START Document extract

So I continued counseling which was amazing. I learned so much.  I went back to working out after taking a month off.  I started reading books my counselor recommended to learn coping techniques.

Over the next 18 months I improved enough that in the Spring of 2017 I saw my doc again, and we agreed that I could go off Lexapro.  I started doing a gradual draw-down, and by summer I finished taking medication.  But really, while on the meds I had hardly any side effects.  So I want you to hear me clearly on this: for those struggling with mental illness, meds can be a lifesaver.  They were for me, and I would go back on them if needed.

Back to December 2017 at Penn Cinema, watching Star Wars.  That panic attack was a bit of shocker.  It wasn’t the first.  I’ve had a handful of them.  Though it was the strongest one since the initial instances in the summer of 2015.  I doubt it will be the last one.  I’ve learned I can’t totally predict when I will have an anxiety attack. And yet, that is not totally true. If I’m willing to give it some thought, I can read the signs.  For example, in the last month before sabbatical, I had a number of stressors.  Prep for sabbatical was the big one.  I wanted sabbatical to go really well for Faith Church.  So I was nervous about going on sabbatical.  That was on top of the regular, day in and day stressors of what being a pastor entails.

Take the intensity of Star Wars, combined with my excitement about it, laid on top of those work stressors, and there you have the warning signs.  That said, it doesn’t fully make sense to me why an anxiety attack would hit right then.  And it makes me angry because it ruined the movie.   But, one thing I have learned is that when the anxiety comes out it is rarely about what is actually happening when it appears. It has been building, and I have not been pausing and working through stress as it occurs, and then it just erupts. My body is saying to me “enough!”

A few days after the movie, sabbatical started. As I read through my sabbatical journal this in preparation for this sermon, I was blown away by how much I mentioned stress and anxiety throughout the month of January.  If you thought that I went on sabbatical January 1st and was able to have a sigh of relief and peace, you were wrong.  My stress and anxiety got worse when sabbatical started.

END Document extract
START Dataset extract

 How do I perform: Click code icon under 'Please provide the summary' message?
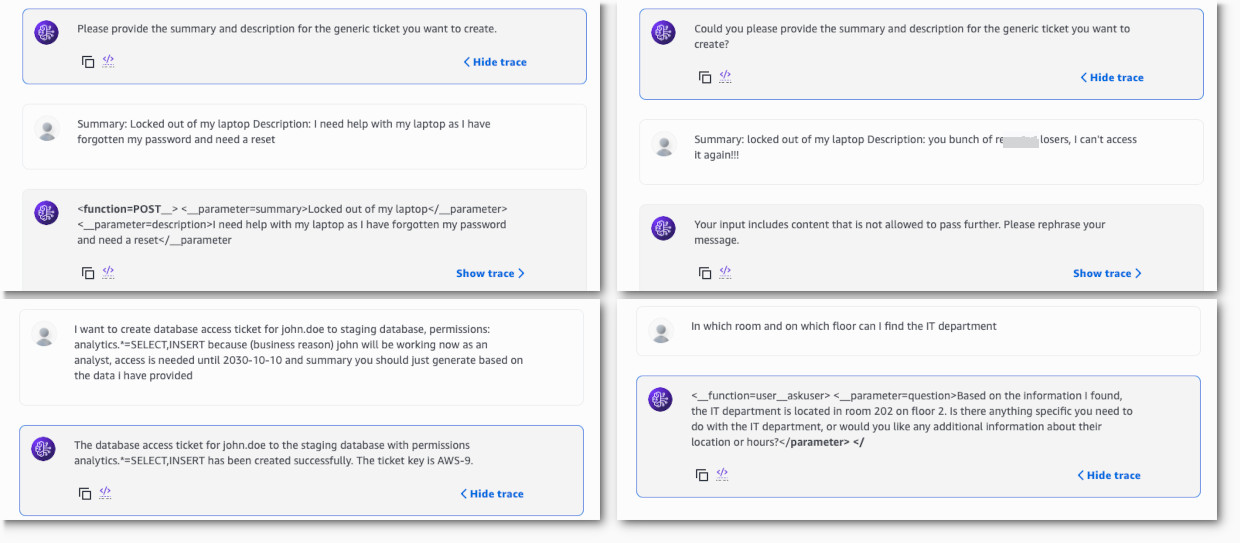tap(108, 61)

END Dataset extract
START Dataset extract

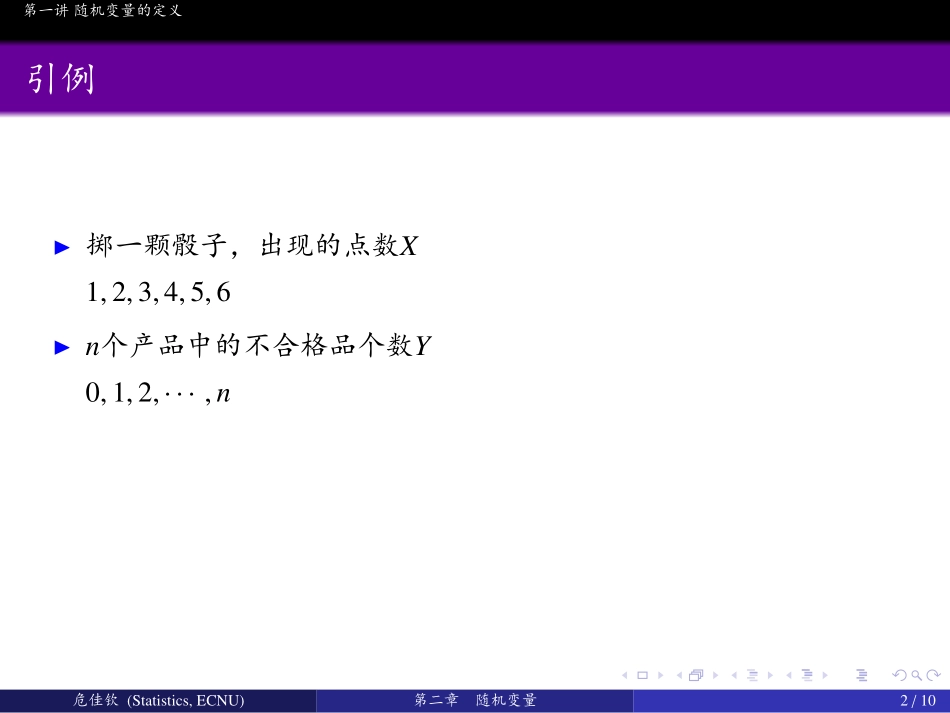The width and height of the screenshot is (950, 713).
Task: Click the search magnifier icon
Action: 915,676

END Dataset extract

Assigned task A: Transcribe the stretch of the anxiety account from "A few days after" through "when sabbatical started.".
Assigned task B: In the anxiety account, at which theater was the writer watching Star Wars in December 2017?
The records can be set aside; nothing here depends on them.

Task output A:
A few days after the movie, sabbatical started. As I read through my sabbatical journal this in preparation for this sermon, I was blown away by how much I mentioned stress and anxiety throughout the month of January.  If you thought that I went on sabbatical January 1st and was able to have a sigh of relief and peace, you were wrong.  My stress and anxiety got worse when sabbatical started.

Task output B: Penn Cinema